Zona Tangkap Bergeser, Nelayan Denpasar Beralih ke Pariwisata Bahari
- 27 Agt 2026 08:53 WIB
- Denpasar
RRI.CO.ID, Denpasar - Reklamasi dan perubahan arus laut memicu pergeseran wilayah tangkap nelayan tradisional di pesisir Kota Denpasar. Kondisi tersebut memaksa sebagian besar nelayan bernavigasi mengalihkan profesi ke sektor pariwisata bahari demi menjaga kelangsungan hidup.
Ketua DPC Himpunan Nelayan Seluruh Indonesia (HNSI) Kota Denpasar, I Wayan Suteja, kepada RRI.CO.ID, Jumat, 21 Agustus 2026 menjelaskan bahwa armada kapal di bawah 2 GT milik nelayan kecil kini kesulitan menjangkau zona tangkap baru yang semakin jauh ke tengah laut. “Perubahan arus pascareklamasi membuat titik penangkapan ikan bergeser sangat jauh. Karena nelayan Denpasar rata-rata mengoperasikan perahu di bawah 2 GT, kita tidak bisa melaut terlalu jauh. Dampaknya, tangkapan di perairan Nusa Dua hingga Nusa Penida semakin minim, sehingga banyak yang bergeser menjadi nelayan pariwisata,” kata Suteja kepada RRI.

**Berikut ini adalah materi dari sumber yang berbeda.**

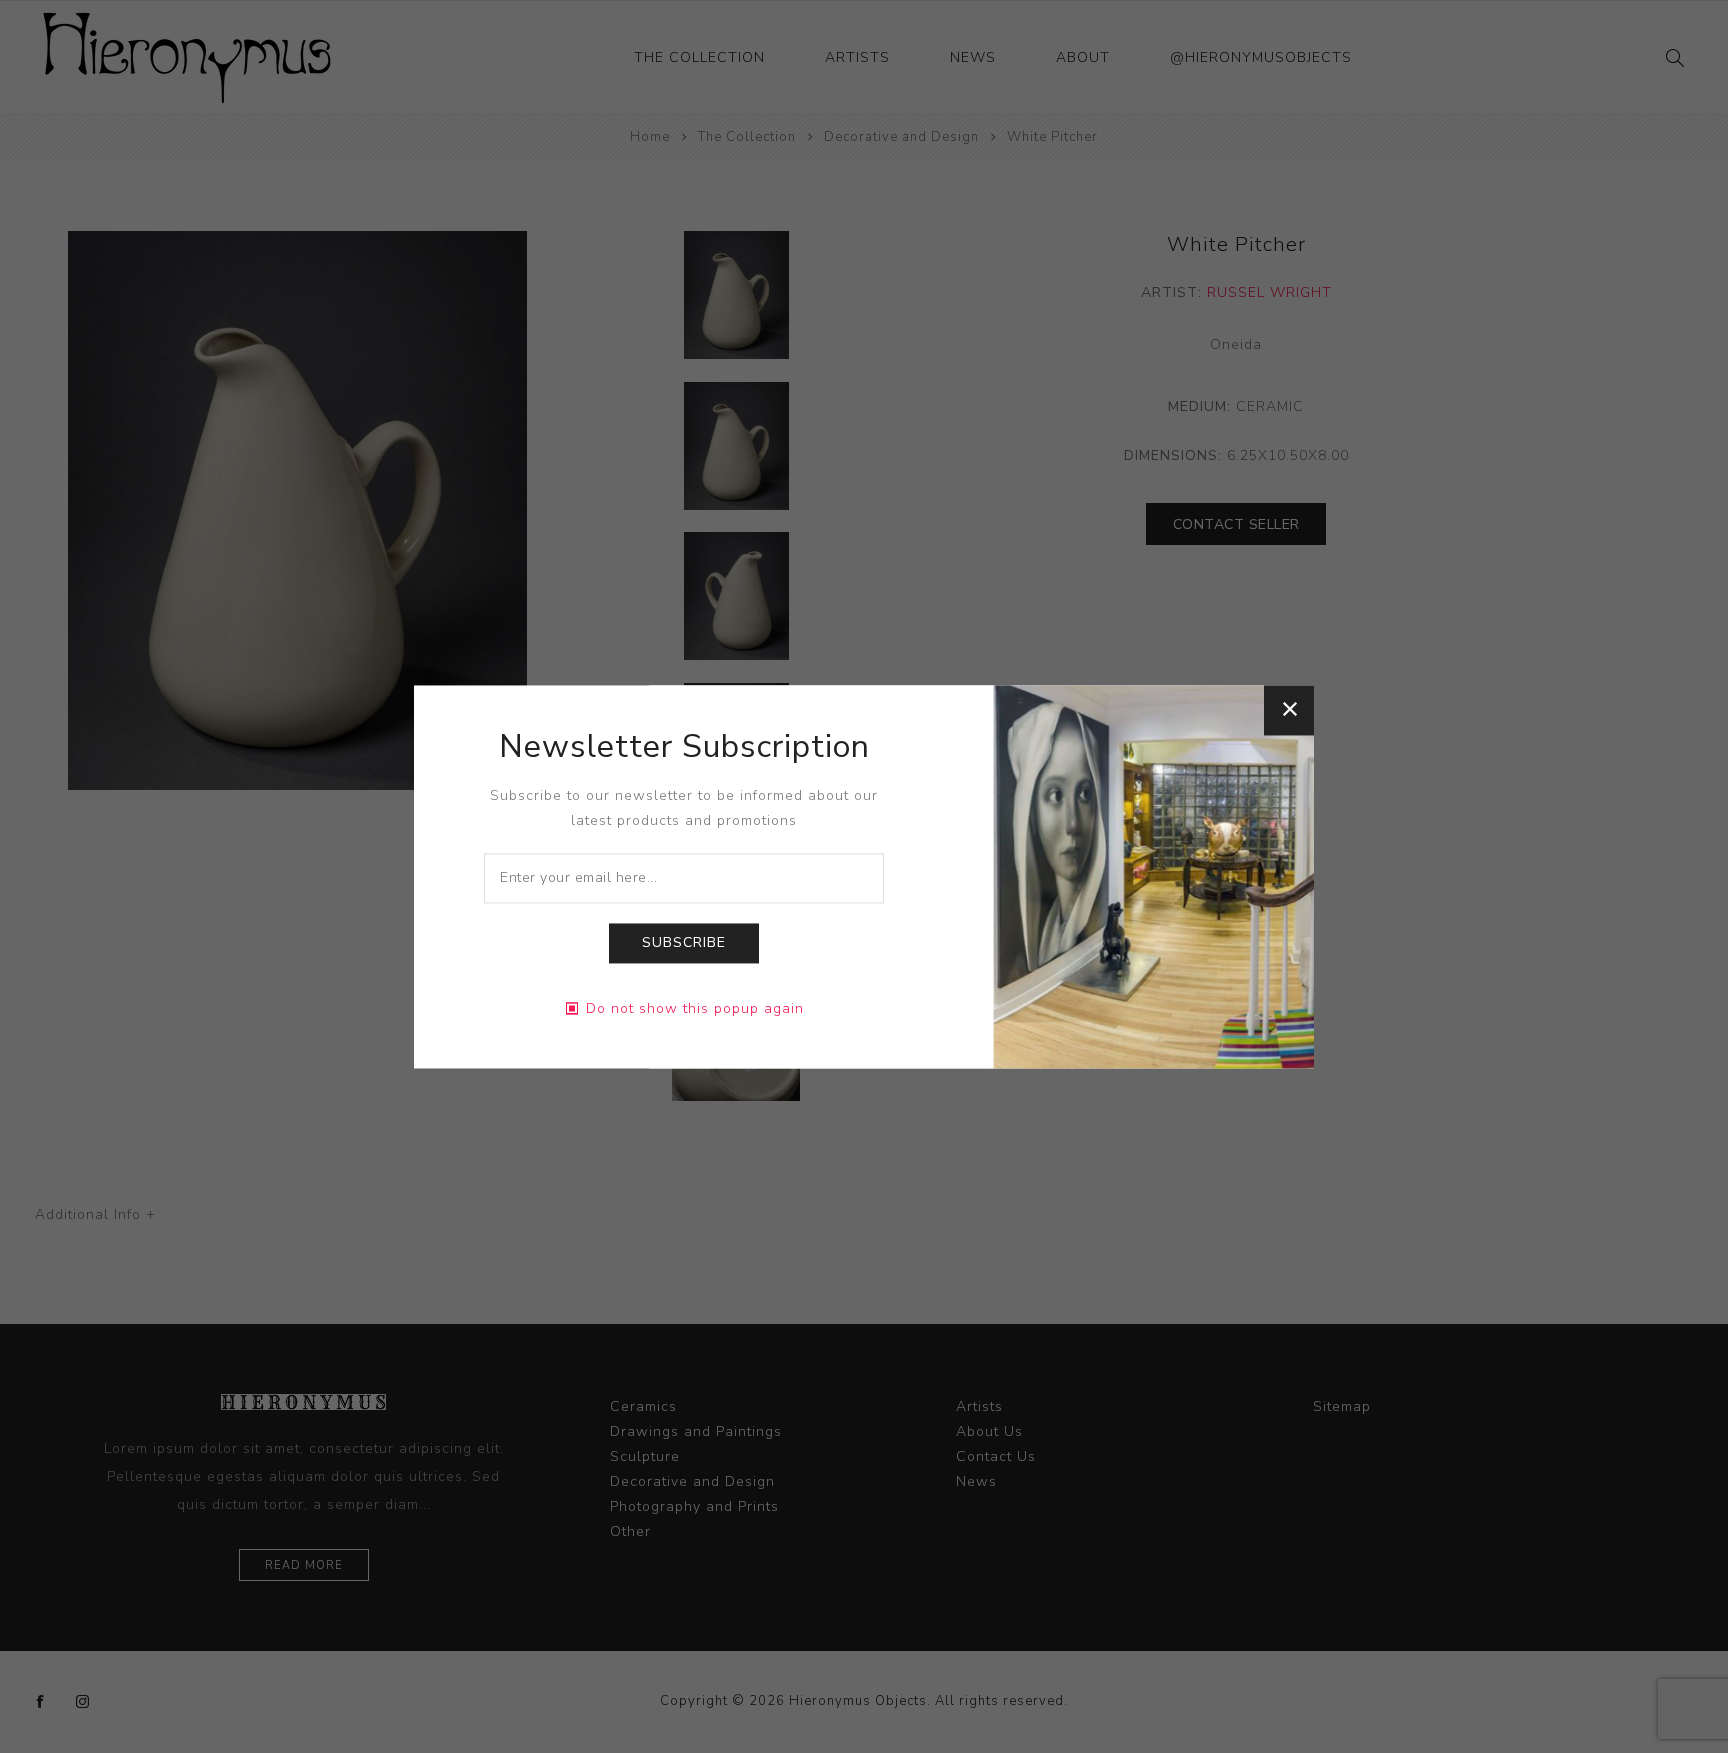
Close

Selain perubahan arus, tingginya aktivitas transportasi laut di sepanjang pesisir Serangan hingga Matahari Terbit turut memperparah penurunan populasi biota laut. Lalu lalang speedboat memicu polusi suara serta emisi bahan bakar yang membuat ikan migrasi keluar dari perairan dangkal.

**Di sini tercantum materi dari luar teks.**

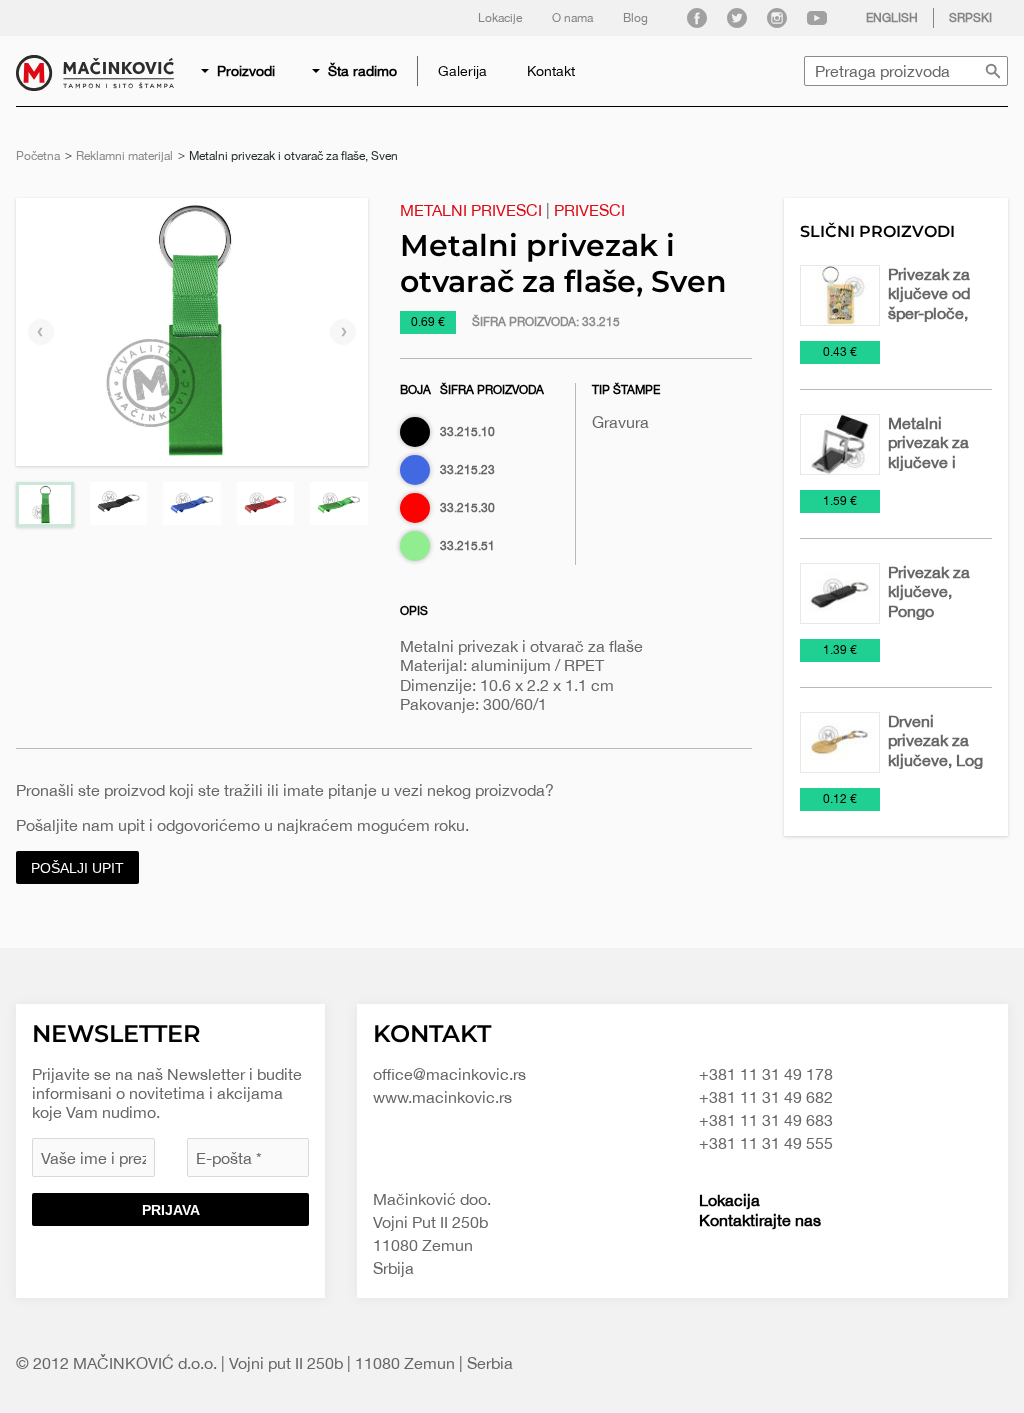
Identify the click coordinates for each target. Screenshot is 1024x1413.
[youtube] (817, 18)
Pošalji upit (77, 868)
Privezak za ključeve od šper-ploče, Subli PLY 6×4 (929, 312)
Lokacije (500, 18)
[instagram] (777, 18)
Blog (635, 18)
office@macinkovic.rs (449, 1074)
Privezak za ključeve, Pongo (929, 591)
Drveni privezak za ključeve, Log (935, 740)
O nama (572, 18)
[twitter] (737, 18)
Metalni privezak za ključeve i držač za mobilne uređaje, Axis (934, 471)
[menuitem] (239, 71)
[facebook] (697, 18)
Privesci (589, 210)
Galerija (462, 71)
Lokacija (729, 1200)
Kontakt (551, 71)
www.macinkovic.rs (442, 1097)
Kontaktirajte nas (760, 1220)
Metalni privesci (471, 210)
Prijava (171, 1210)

Melihat tekanan tersebut, Suteja mendorong pemerintah daerah untuk memberikan kepastian perlindungan hukum serta penguatan posisi nelayan tradisional (bendega). Keberadaan nelayan kecil dinilai memiliki dimensi sosio-religius yang kuat sesuai dengan adat dan budaya Bali.
“Nelayan tradisional atau bendega ini adalah bagian dari adat dan budaya Bali yang harus dilindungi. Jangan sampai posisi nelayan kecil terus tergeser oleh masuknya investasi di kawasan pesisir. Kami sangat berharap ada perlindungan nyata serta dukungan sarana prasarana dan ketersediaan BBM bersubsidi dari pemerintah,” ujar Suteja.
Kata Kunci / Tags
Rekomendasi Berita
Memuat berita terbaru.....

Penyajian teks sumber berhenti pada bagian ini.